▸ **WORK TASK**: Look over the entries and say how many lines include the word "column". Only the number, please.

Dataset entries
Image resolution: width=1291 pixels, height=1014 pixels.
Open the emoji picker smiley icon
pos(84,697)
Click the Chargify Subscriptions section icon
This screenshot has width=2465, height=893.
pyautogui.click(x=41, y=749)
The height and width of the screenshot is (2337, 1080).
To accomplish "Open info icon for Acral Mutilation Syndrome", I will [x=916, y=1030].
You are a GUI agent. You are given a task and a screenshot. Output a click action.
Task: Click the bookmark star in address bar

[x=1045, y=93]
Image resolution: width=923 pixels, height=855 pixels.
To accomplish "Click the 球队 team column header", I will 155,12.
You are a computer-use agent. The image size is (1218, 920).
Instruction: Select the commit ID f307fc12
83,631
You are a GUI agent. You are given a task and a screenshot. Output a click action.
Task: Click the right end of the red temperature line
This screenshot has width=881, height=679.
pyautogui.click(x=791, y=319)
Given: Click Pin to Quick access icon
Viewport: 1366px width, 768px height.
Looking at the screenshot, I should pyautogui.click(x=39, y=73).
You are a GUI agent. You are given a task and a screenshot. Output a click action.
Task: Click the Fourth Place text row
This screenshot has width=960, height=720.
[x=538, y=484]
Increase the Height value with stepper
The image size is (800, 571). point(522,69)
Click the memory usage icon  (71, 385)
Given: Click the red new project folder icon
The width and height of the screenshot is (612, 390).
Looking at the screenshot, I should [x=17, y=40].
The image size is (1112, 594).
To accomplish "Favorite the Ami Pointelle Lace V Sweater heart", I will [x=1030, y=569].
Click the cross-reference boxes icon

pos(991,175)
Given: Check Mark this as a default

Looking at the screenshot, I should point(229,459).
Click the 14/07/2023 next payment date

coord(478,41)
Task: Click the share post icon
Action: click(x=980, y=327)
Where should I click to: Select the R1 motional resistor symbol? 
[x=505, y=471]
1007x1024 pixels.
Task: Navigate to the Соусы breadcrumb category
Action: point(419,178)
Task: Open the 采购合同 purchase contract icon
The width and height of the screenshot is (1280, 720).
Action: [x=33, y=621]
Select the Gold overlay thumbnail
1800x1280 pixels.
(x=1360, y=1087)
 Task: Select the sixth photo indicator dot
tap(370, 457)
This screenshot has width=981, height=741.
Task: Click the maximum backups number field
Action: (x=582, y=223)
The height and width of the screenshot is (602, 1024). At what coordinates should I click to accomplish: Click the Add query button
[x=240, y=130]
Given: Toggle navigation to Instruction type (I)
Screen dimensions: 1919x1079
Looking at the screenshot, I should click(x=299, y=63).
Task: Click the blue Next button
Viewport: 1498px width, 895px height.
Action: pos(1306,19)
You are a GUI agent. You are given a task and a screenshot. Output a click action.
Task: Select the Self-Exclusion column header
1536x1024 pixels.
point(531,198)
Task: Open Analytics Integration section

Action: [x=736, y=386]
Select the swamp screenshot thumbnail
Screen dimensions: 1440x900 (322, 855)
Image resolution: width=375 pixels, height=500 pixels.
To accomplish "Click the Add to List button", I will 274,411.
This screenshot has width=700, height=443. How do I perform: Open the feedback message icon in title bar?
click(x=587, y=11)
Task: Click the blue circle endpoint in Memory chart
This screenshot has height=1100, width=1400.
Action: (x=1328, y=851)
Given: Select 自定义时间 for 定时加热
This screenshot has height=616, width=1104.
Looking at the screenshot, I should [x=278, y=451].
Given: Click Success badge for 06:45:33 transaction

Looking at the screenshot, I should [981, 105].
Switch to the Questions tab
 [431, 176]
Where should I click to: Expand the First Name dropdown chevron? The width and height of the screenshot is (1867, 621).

▸ **ANSWER FOR THIS EXERCISE**: 2